Archer Street is named after Alexander Archer (1828-1890), manager of the Bank of New South Wales in Brisbane and a member of the Queensland pioneering Archer family. His wife was Mary Louisa, a daughter of Sir Robert Ramsay Mackenzie, 10th Baronet (1811-1873), a Queensland Premier (1867-68). The Archer residence, ‘Arley’, sat on the river bank at Toowong high above the flood zone of the Brisbane River.

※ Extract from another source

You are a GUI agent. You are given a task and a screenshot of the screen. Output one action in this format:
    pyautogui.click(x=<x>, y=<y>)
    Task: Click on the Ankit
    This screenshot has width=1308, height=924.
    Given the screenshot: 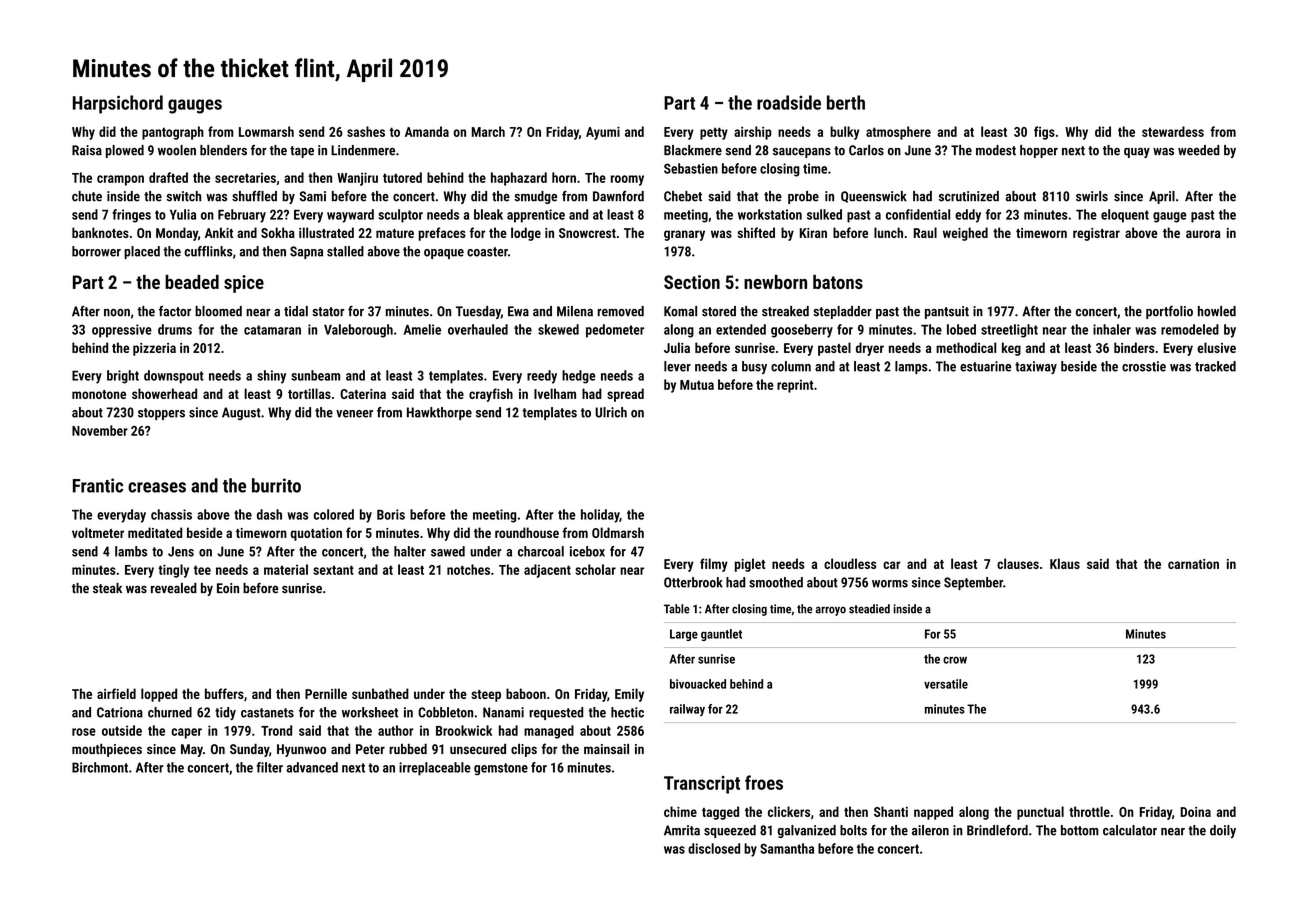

The Archer brothers were explorers and pastoralists and were among the earliest European settlers in Queensland. Seven sons of William Archer, a Scottish timber mer- chant, they spent varying amounts of time in the colony of New South Wales, mainly in parts of what later became Queensland. A substantial number of locations in Queensland were either named by or for them. The first of the Archer brothers to settle in Australia was David, who arrived in Sydney in 1834. He was joined by William and Thomas in 1838. In 1841 David and Thomas, joined by their brother, John, travelled to the upper reaches of the Stanley River, an eastern tributary of the Brisbane River. There, near present-day Woodford, they established Durundur Station, a holding of 200 square miles (520 km2), which is equal to 128,000 acres (51,800 ha). Charles Archer arrived in Australia in 1841, and joined his brothers at Durundur in 1843.

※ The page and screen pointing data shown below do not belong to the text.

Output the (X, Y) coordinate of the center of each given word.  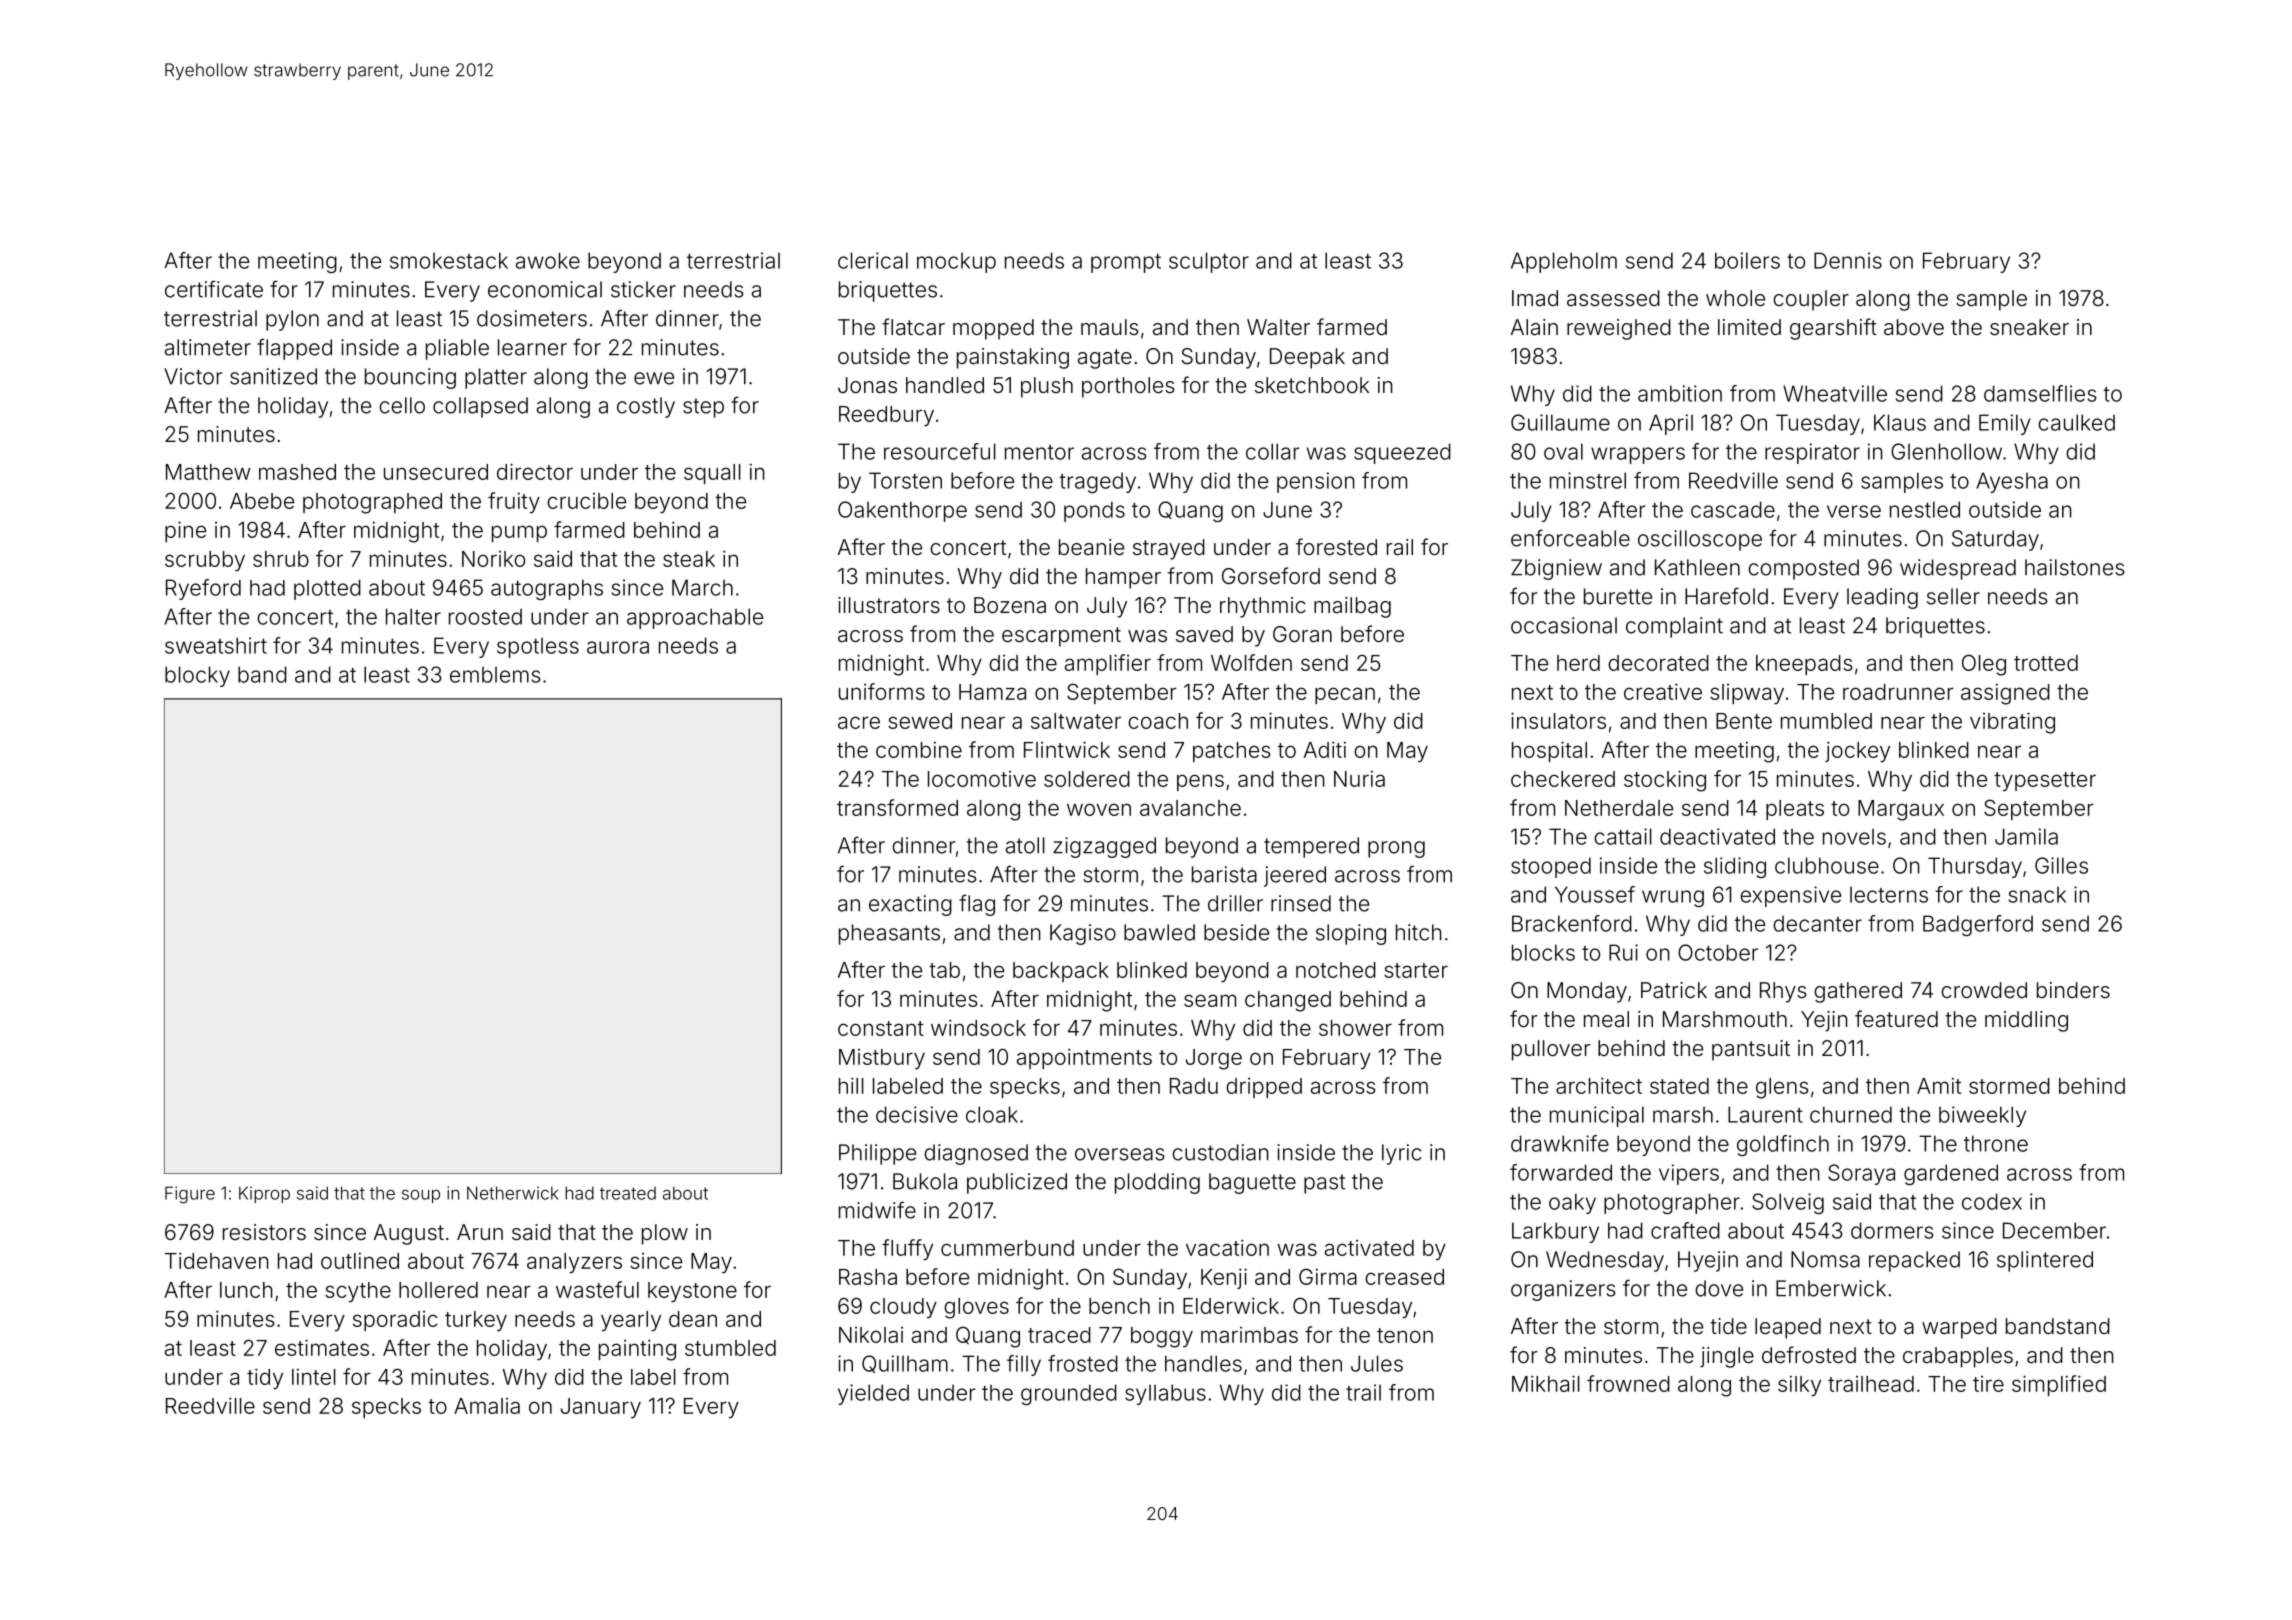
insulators (1558, 720)
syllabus (1165, 1394)
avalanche (1190, 808)
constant (881, 1028)
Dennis (1848, 260)
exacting (910, 905)
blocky (197, 676)
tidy (265, 1379)
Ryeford (203, 589)
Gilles (2061, 865)
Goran (1302, 634)
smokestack (449, 260)
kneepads (1804, 665)
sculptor (1209, 262)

Alexander Archer and his wife were aboard the R.M.S. Quetta, bound for England from Queensland, when on Friday, 28th February 1890, the ship foundered without any warning on a calm moonlight night within a few miles of Albany Island, at the entrance to the Torres Straits. Of the 293 people board, no fewer than 133 persons were drowned. The ship’s master was Captain Sanders, and with Captain Keatinge aboard, was piloting the ship through the Torres Strait. Destined for Thursday Island, the ship turned into the Adolphus Channel to round the Cape York Peninsula. The pilot was experienced, the weather fine and visibility good, but at 9:14pm the ship struck an uncharted rock in the middle of the channel near Albany Island. The rock ripped a hole through the plates from the bow to the engine room amidships, four to 12 feet wide, sinking Quetta in 5 minutes and sending 134 of her passengers to their deaths. When the disaster struck the Quetta had 292 people aboard: a crew of 121, comprising 15 European officers, 14 from other trades and 92 lascars from India; 70 Javanese in temporary deck houses, travelling to Batavia after working in the cane fields; and 101 other passengers. At the time, Quetta’s loss was thought to be the worst maritime disaster of Queensland.

The Quetta now lies on her port side in 18 metres (59ft) of water and is a protected historic shipwreck under A ustralia’s His- toric Shipwrecks Act 1976. As a memorial to the lives lost on the Quetta, the Quetta Memorial Precinct was established on Thursday Island, comprising a church (later a cathedral) a rectory and a Church Hall.